2.2 Custom WideResNet model class 2

PyTorch provides a high-level API through the torch.nn module to build networks from scratch.

# https://github.com/meliketoy/wide-resnet.pytorch/blob/master/networks/wide_resnet.py
class wide_basic(nn.Module):
    def __init__(self, ch_in, ch_out, dropout_rate, stride=1):
        super(wide_basic, self).__init__()
        self.bn1 = nn.BatchNorm2d(ch_in)
        self.conv1 = nn.Conv2d(ch_in, ch_out, kernel_size=3, padding=1, bias=True)
        self.dropout = nn.Dropout(p=dropout_rate)
        self.bn2 = nn.BatchNorm2d(ch_out)
        self.conv2 = nn.Conv2d(ch_out, ch_out, kernel_size=3, stride=stride, padding=1, bias=True)

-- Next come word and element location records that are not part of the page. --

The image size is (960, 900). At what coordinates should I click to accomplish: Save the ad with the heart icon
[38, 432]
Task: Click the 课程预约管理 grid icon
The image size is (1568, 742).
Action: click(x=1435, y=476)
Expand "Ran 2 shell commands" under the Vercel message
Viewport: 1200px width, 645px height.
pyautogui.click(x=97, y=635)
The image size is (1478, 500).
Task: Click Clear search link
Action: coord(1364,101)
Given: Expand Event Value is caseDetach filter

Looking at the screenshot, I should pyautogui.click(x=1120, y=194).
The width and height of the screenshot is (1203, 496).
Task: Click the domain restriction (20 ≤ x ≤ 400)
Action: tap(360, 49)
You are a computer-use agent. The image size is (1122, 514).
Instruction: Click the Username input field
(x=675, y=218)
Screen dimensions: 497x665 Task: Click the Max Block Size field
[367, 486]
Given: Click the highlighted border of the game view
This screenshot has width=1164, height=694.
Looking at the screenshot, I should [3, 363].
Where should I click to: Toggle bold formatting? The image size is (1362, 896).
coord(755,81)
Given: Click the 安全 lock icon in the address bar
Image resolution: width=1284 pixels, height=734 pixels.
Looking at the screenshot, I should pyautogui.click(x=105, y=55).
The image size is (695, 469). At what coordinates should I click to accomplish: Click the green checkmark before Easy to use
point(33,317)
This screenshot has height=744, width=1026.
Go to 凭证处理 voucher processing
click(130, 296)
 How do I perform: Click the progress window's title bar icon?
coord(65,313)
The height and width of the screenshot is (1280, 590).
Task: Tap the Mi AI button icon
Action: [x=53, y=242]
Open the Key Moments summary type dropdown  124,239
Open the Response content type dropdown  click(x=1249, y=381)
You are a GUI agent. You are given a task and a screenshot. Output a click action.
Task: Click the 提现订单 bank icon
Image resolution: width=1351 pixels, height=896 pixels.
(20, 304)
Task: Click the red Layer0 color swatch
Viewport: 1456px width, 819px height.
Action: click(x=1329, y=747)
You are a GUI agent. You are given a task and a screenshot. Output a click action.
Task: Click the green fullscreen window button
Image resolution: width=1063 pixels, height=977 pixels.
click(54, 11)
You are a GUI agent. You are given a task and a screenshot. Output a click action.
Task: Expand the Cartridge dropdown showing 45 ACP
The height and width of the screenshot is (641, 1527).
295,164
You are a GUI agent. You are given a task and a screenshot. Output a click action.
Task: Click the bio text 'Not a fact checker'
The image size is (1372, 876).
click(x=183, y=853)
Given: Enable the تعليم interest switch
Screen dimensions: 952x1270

        self.shortcut = nn.Sequential()
        if stride != 1 or ch_in != ch_out:
            self.shortcut = nn.Sequential(
                nn.Conv2d(ch_in, ch_out, kernel_size=1, stride=stride, bias=True),
            )

    def forward(self, x):
        out = self.dropout(self.conv1(F.relu(self.bn1(x))))
        out = self.conv2(F.relu(self.bn2(out)))
        out += self.shortcut(x)
        return out

class WideResNet2(nn.Module):
    def __init__(self, depth, num_classes, widen_factor=1, dropRate=0.0):
        super(WideResNet2, self).__init__()
        self.ch_in = 16

        assert ((depth-4)%6 ==0), 'Wide-resnet depth should be 6n+4'
        n = (depth-4)/6
        k = widen_factor
        nStages = [16, 16*k, 32*k, 64*k]
        print('| Wide-Resnet %dx%d' %(depth, k))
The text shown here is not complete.